Generally, one year of the undergraduate course is divided into 3 terms. Out of these 3 terms, 2 are of 12 weeks each. The last term is slightly shorter (for some colleges) and focuses on the revision of what has been learnt throughout the year.

Students who wish to pursue courses in 2 subjects can choose to either do a ‘joint degree’ which will equally concentrate on both subjects or they can choose to do a ‘Major with Minor’ degree where the main subject (Major) will have 3/4th of the focus.

The U.K education system also has ‘Sandwich’ courses which include a year of professional work – experience as a part of the course. The duration of such courses is generally 4 years and the work – experience part involves working in the industry in your 3rd or 4th year. Before you choose to pursue this type of a course, you will need to make sure that your visa terms and conditions allow you to pursue it.

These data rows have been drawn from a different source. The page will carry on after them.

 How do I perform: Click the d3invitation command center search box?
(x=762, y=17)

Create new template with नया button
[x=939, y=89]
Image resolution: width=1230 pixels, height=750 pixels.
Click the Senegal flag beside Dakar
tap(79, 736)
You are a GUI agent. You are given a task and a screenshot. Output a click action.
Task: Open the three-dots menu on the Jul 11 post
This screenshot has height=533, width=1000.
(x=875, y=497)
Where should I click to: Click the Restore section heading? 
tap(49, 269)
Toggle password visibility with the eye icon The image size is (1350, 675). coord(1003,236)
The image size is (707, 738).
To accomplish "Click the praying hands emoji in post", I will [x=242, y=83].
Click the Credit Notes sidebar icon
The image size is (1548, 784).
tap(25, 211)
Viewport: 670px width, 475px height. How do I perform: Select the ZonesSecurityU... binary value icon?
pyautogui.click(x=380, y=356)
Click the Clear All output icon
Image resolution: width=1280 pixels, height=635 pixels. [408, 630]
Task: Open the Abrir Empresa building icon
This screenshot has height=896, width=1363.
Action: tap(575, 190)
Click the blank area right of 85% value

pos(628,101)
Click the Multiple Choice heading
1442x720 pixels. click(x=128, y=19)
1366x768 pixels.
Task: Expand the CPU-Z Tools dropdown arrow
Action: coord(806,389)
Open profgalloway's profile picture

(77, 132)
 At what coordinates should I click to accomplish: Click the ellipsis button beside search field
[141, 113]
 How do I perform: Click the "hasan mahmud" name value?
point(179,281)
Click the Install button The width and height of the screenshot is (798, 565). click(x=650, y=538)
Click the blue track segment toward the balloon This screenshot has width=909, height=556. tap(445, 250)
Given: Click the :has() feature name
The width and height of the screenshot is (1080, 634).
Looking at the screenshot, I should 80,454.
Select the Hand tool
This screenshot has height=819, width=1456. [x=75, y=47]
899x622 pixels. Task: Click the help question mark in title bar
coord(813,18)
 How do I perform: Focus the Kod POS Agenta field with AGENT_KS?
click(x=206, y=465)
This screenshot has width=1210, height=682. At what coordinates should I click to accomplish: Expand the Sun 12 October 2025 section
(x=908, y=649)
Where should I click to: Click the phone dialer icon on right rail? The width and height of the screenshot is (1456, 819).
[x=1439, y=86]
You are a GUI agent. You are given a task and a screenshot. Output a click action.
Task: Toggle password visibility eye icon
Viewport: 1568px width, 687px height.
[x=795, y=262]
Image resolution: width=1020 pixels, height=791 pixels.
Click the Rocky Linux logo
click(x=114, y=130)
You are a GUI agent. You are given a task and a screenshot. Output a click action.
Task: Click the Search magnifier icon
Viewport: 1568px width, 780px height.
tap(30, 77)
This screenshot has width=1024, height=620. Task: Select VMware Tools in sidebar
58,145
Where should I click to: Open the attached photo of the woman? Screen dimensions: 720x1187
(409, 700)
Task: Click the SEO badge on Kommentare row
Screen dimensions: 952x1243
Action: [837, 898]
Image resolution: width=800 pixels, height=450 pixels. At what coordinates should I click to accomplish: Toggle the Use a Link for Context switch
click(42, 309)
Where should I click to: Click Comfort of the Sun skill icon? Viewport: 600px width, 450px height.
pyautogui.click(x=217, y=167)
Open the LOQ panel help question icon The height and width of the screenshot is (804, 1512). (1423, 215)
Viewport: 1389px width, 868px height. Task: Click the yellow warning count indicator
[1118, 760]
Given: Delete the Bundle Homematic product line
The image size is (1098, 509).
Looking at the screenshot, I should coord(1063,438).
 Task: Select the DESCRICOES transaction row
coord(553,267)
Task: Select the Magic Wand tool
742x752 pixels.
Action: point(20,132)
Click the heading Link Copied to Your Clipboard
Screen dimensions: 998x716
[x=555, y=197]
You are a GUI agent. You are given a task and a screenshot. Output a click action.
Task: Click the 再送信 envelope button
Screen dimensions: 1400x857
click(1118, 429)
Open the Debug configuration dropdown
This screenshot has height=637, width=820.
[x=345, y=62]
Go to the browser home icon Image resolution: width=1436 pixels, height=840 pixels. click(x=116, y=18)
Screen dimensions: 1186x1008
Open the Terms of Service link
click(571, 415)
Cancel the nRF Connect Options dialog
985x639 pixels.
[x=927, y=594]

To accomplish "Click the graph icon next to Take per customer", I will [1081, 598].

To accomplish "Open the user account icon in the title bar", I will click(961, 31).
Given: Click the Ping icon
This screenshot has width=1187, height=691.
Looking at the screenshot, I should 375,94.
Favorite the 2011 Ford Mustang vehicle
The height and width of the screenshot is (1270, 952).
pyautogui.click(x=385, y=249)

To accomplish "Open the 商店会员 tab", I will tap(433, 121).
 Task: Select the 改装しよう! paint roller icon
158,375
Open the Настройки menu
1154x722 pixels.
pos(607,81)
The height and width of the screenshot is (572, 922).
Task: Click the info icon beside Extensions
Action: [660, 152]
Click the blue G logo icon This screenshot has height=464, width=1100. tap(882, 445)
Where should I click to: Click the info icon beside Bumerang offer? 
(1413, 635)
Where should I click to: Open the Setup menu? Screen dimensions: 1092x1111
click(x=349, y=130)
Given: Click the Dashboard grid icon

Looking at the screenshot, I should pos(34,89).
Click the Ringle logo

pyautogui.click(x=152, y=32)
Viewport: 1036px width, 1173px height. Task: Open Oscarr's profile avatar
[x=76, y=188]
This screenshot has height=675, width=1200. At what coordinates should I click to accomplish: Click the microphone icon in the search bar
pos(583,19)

The grading system followed by U.K universities and colleges is very different from what is followed in the U.S. Students are assessed on the basis of essays, practical work, exams, research work etc.

Instead of letter grades, the U.K system has degree ‘classifications’. These classifications include 1st class, 2nd class 1st Division, 2nd class 2nd Division and 3rd Class. All colleges in U.K follow this method of grading, although with certain differences. For example, not all colleges use the same criteria for classification between degrees.

When you graduate, your degree will be put under any of the above categories. Generally, if your overall marks out of 100 are over 70, you will get a 1st Class with Honors degree. If your marks are between the ranges of 60 – 69, then you will get a 2nd Class 1st Division degree. If your total marks are in between 50 – 59, then you will be awarded a 2nd Class 2nd Division degree. And similarly, if your marks are in between 40 – 49, then you will be awarded a 3rd Class degree.

Needless to say, the Honors degree is the most valuable. Keep in mind that India also follows a similar system of classification between degrees.

Teaching Methods

In terms of the teaching methods and classroom atmosphere, the U.K education system is very similar to the U.S education system.

Classes are divided into one hour ‘lectures’ that involve a teacher talking about a subject and students taking notes. Then there are ‘seminars’ with smaller classes where the focus is on individual attention and sharing of opinions and views. There is a lot of focus on practical work and students are encouraged to carry out their own research.

In the U.K, classes are modeled so as to promote professional learning. Many courses include a year of workplace training as a part of the curriculum.

Teachers are friendly and there is a feeling of mutual respect, warmth and equality within the class and in between the teachers and students.